Saved data entries:

******

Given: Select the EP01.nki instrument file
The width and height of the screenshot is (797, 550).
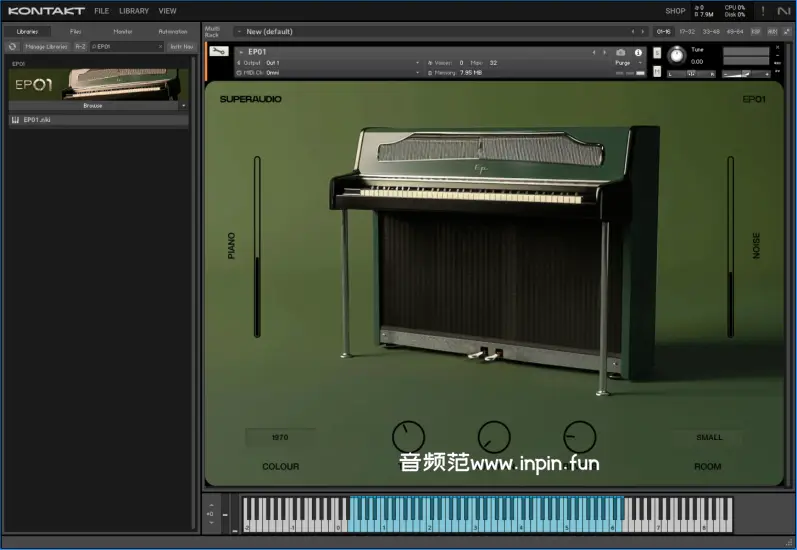Looking at the screenshot, I should click(37, 120).
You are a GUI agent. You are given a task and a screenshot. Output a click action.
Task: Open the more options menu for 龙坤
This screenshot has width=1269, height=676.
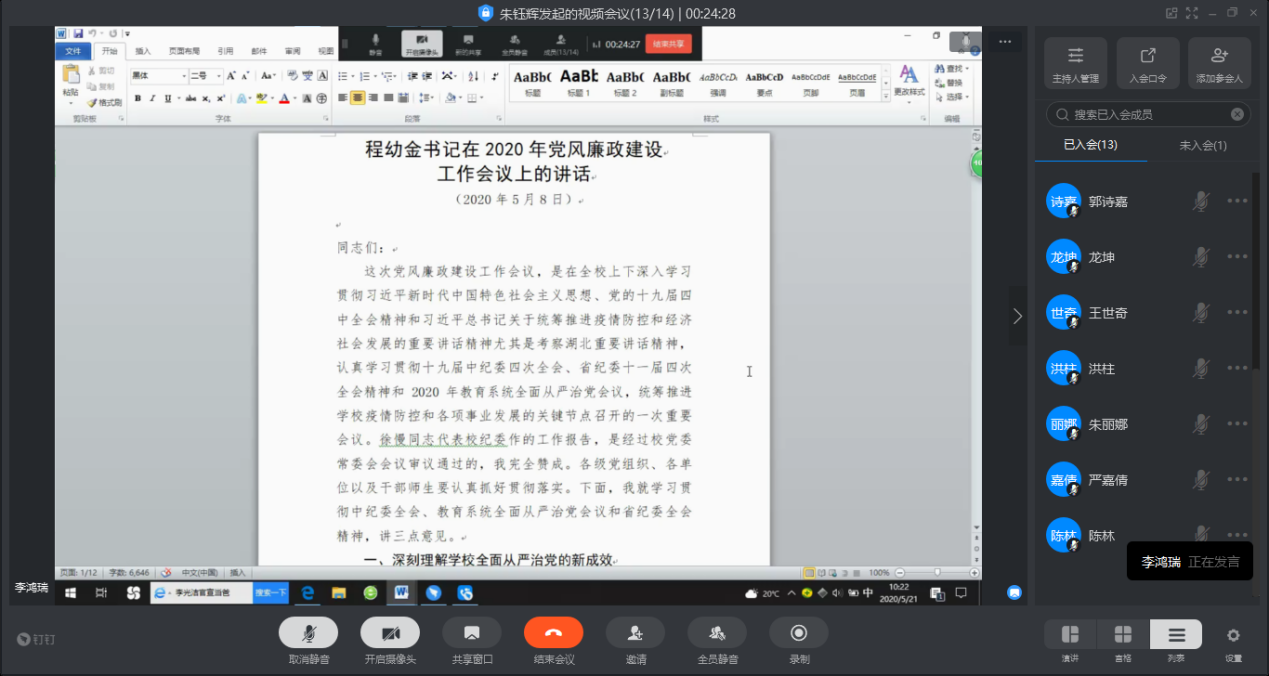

******

▶ Task to complete
Apart from the pictures, the entries above are to be repeated in full and exactly.

▶ Response area
Given: Select the EP01.nki instrument file
The width and height of the screenshot is (797, 550).
Looking at the screenshot, I should click(37, 120).
You are a GUI agent. You are given a task and a screenshot. Output a click action.
Task: Open the more options menu for 龙坤
This screenshot has width=1269, height=676.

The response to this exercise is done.